De vier-veld gedragsreactie een aantrekkelijke geurstof wordt getoond in figuur 3C. Appelciderazijn wordt in de luchtstroom van   linksboven geur kwadrant luchtstroom door het plaatsen van een 6,25% verdunning van appelazijn in de test geur kamer. De verzamelde fly tracks grijs weergegeven tonen aan dat de meeste vliegen verzamelen in dit kwadrant geur, en niet langer alle vier kwadranten te verkennen. Een enkele gekleurde vlieg spoor toont aan dat zodra een vlieg komt in de appelazijn geur-kwadrant, neigt in de aantrekkelijke geur kwadrant te blijven. De AI van 0,94 voor het experiment is bijna 1 aangeeft sterke aantrekkingskracht van deze geurstof. De PI van 0,92 geeft aan dat 92% van de vliegen remained in de geur kwadrant tijdens de onderzochte periode.

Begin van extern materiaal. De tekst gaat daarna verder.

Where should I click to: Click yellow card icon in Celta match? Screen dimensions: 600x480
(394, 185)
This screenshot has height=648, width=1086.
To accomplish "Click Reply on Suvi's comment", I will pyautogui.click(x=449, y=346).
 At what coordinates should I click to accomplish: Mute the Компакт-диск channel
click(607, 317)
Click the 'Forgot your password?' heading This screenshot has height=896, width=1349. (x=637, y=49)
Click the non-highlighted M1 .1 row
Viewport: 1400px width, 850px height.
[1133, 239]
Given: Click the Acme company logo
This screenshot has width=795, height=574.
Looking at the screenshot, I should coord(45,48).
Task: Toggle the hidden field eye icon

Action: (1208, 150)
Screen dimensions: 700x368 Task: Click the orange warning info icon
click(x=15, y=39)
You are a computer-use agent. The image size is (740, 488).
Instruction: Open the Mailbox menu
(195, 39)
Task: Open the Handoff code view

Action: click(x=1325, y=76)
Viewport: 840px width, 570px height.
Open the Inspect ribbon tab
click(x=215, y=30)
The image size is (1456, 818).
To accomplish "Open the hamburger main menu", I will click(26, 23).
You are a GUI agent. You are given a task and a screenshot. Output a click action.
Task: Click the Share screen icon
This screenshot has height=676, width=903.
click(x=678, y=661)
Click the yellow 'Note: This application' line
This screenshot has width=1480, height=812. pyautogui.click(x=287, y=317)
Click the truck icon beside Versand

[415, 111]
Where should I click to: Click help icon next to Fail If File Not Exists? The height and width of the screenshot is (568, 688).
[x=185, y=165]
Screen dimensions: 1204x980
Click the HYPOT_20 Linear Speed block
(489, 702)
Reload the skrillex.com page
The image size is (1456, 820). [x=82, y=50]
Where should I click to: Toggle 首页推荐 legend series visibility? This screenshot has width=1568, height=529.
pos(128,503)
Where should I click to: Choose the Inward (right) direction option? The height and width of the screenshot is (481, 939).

De vier-veld gedragsreactie een insectenwerend geurstof wordt getoond in figuur 3D. Een 10% verdunning van de geurstof ethylpropionaat geplaatst in een geur kamer werd gebruikt als geurbron de luchtstroom linksboven. De massale fly tracks voor de geanalyseerde experiment aantonen vermijden van de geur kwadrant, suggestief van geur geleide afstoting. Een enkele gekleurde vlieg spoor toont aan dat een vlieg, als het ging de geur kwadrant snel draaide zich om de geur kwadrant voorkomen. De AI van -0,68 lager is dan 0, wat aangeeft afstoting, en ligt dicht bij -1, indicatief voor een sterke weerzinwekkende geurstof reactie. De PI van 0,06 voor het experiment suggereert dat slechts 6% (vergeleken met ~ 25% in de neutrale geur experimenten) van het gevolgde vlieg gegevenspunten werden gevonden in het kwadrant geur in de loop van het experiment.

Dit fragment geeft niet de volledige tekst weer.